• _Schriftelijke opdracht_:
Schrijf de tekst over het achttiende-eeuwse pro-deoproces voor de Raad van Vlaanderen verder, aansluitend op de laatste zin.

Er was sprake van fundamentele ongelijkheid in de juridische positie van
vrouwen t.o.v. mannen. Maar er was wel verschil tussen juridische theorie en
praktijk.
Vrouwen maakten gebruik van verschillende fora om hun recht te krijgen, ook
via het rekest.
Grote commerciële belangen konden positief voor vrouwen uitvallen.
De status van de tegenhanger was bij processen van zeer groot belang.
Een
achttiende-eeuws pro deo proces voor de Raad van Vlaanderen.
Een sociaal-historische analyse van rechtspraak in de vroegmoderne Lage
Landen.
Griet Vermeesch.
Door de verstedeling en de grote stedelijke autonomie verschilde de
formele conflictregulering in de Republiek en de Zuidelijke Nederlanden niet
zo veel van elkaar. Lokaal waren er schepenbanken en op
gewestelijk niveau de hoven van beroep . Een verschil was wel dat wie niet tevreden was over de
uitspraak van de Raad van Vlaanderen nog eens in beroep kon gaan bij de Grote
Raad van Mechelen. In de Noordelijke Nederlanden kon dit niet meer sinds de
Opstand.

De Grote Raad van Mechelen
bijeen.

Het Paleis van de Grote Raad van Mechelen.
In het besproken geval ging het om een proces dat pro
deo werd gevoerd.
Lokale bestuurders besteedden veel tijd aan het verzoenen van ruziemakende
inwoners, maar ook de kerk speelde een bemiddelende rol in veel gevallen,
evenals gilden en buurtorganisaties. De informele, buitengerechtelijke
bemiddeling was qua omvang ongetwijfeld veel belangrijker dan de
conflictregulering in de formele rechtbanken.
Zo ook in beschreven geval werd eerst de informele route bewandeld: familie
en vrienden waren de eersten die werden ingeschakeld. Vervolgens het indienen
van een formele juridische aanklacht om zo al de tegenpartij tot betaling van
een lening te bewegen.
In het begin van het proces was er nog geen sprake van een pro deo-situatie.
Maar de schuldenaar beweerde dat de handtekening op de obligatie niet de
zijne was.
Het vervolg was een echte, lange en dure procedure, en de schuldeiser vroeg
toen een voorlopige pro deo aan, waar wel een risico aan vast zat, want als de procedure
verloren werd, kon men alsnog alle kosten gaan betalen! Het duurde
een jaar voordat deze werd toegewezen.
Na zes jaar procederen was er in 1740 voldoende bewijs verzameld tegen de
schuldenaar, die in 1731 geld had geleend, maar daar nooit iets van had
terugbetaald. Nu moest deze de schuld terugbetalen, plus alle zeer hoge
kosten van het gevoerde proces. Maar de vraag is of de schuldenaar in staat
is gebleken de schuld terug te betalen.

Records
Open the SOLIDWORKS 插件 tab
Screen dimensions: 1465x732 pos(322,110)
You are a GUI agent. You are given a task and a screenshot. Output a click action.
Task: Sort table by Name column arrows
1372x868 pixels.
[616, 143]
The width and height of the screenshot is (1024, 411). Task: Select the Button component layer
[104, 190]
---
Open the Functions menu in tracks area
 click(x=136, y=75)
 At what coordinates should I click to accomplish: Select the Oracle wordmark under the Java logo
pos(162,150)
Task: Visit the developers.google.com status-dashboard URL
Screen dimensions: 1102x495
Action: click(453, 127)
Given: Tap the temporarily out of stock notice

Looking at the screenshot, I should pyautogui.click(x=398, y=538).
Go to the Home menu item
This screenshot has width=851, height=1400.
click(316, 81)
* * *
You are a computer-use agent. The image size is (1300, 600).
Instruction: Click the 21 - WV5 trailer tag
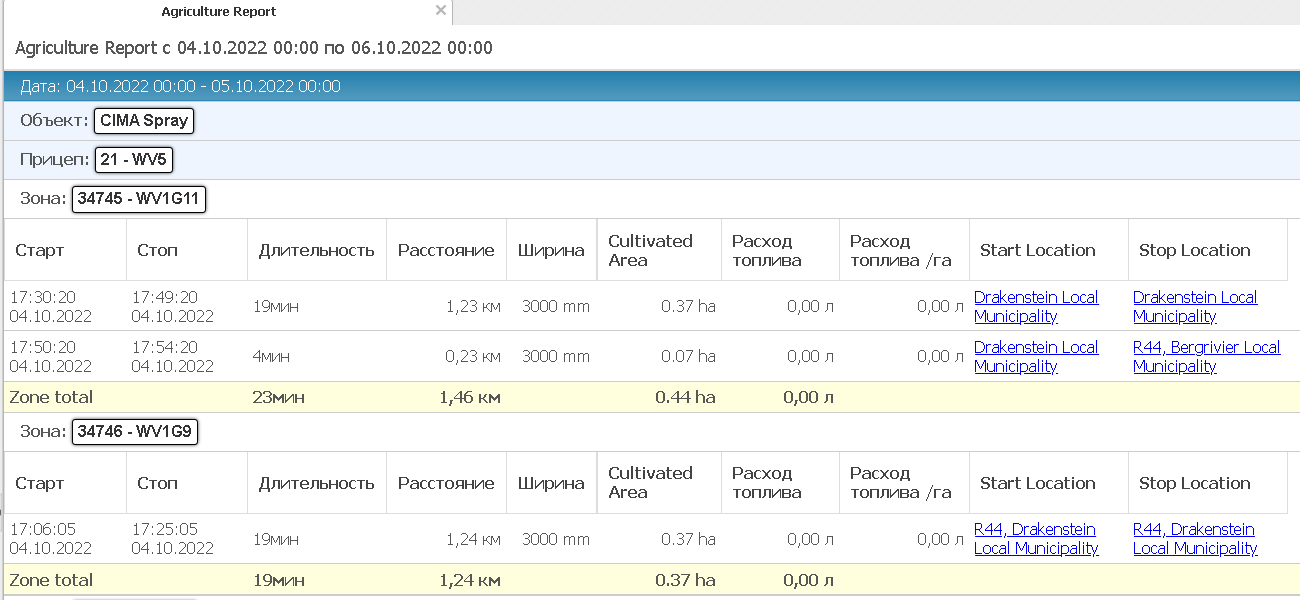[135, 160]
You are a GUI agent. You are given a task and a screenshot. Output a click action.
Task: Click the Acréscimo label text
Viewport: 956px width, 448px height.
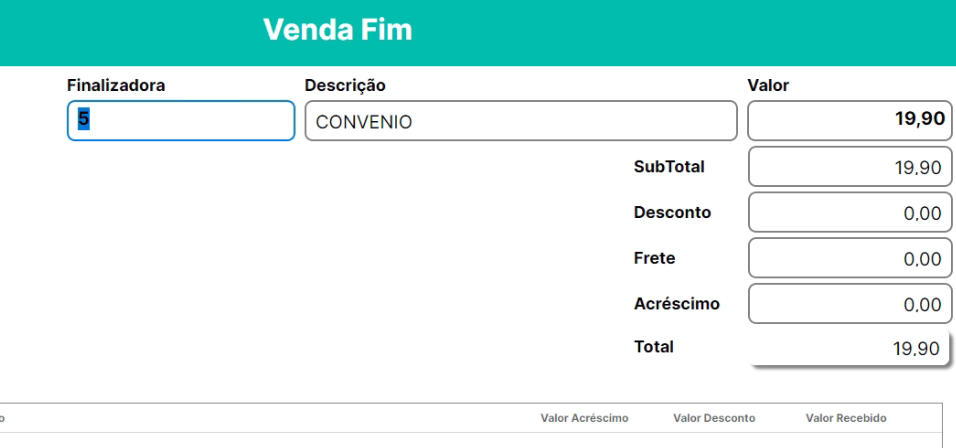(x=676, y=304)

• _Antwoord_:
Vastgesteld kan worden dat men in de vroegmoderne tijd ook als weinig
bemiddeld persoon zijn recht kon krijgen.
Flexibele
handhaving van de wet.
Koloniale belangen en de behandeling van Engelse en joodse
kolonisten door het bestuur van ‘Zeeuws’ Suriname (1667-1682).
Suze Zijlstra.
In 1667 veroverde een Zeeuwse vloot Suriname. De Engelse inwoners kregen
dezelfde rechten als de Nederlanders. De rechten van de joodse bevolking
zouden gehandhaafd blijven.
De Engelsen: recht
met hulp vanuit hun vaderland.
De rechtspositie van de Engelsen was duidelijk vastgelegd in de artikelen
van de overgave. Ze mochten blijven, maar ook vertrekken. De Zeeuwen zagen
’t liefst dat ze, gezien hun kennis, bleven.
James Bannister was in de Engelse periode bevelhebber van Suriname geweest. Hij wilde de Engelsen
zover krijgen dat ze juist gingen vertrekken. Vanwege opruiing werd hij naar
de Republiek gestuurd om te worden berecht. Er volgde eind 1668 een
verbanning uit de kolonie. Bannister petitioneerde de Engelse koning, waarin
hij hulp vroeg bij het vertrek van de Engelsen uit Zeeuws-Suriname. De
gouverneur besloot geen druk te gaan uitoefenen op de Engelsen.
In 1671 was Bannister weer verschenen met een schip om de kolonisten weg te
voeren; bijna alle Engelsen gaven
in Paramaribo aan te willen vertrekken.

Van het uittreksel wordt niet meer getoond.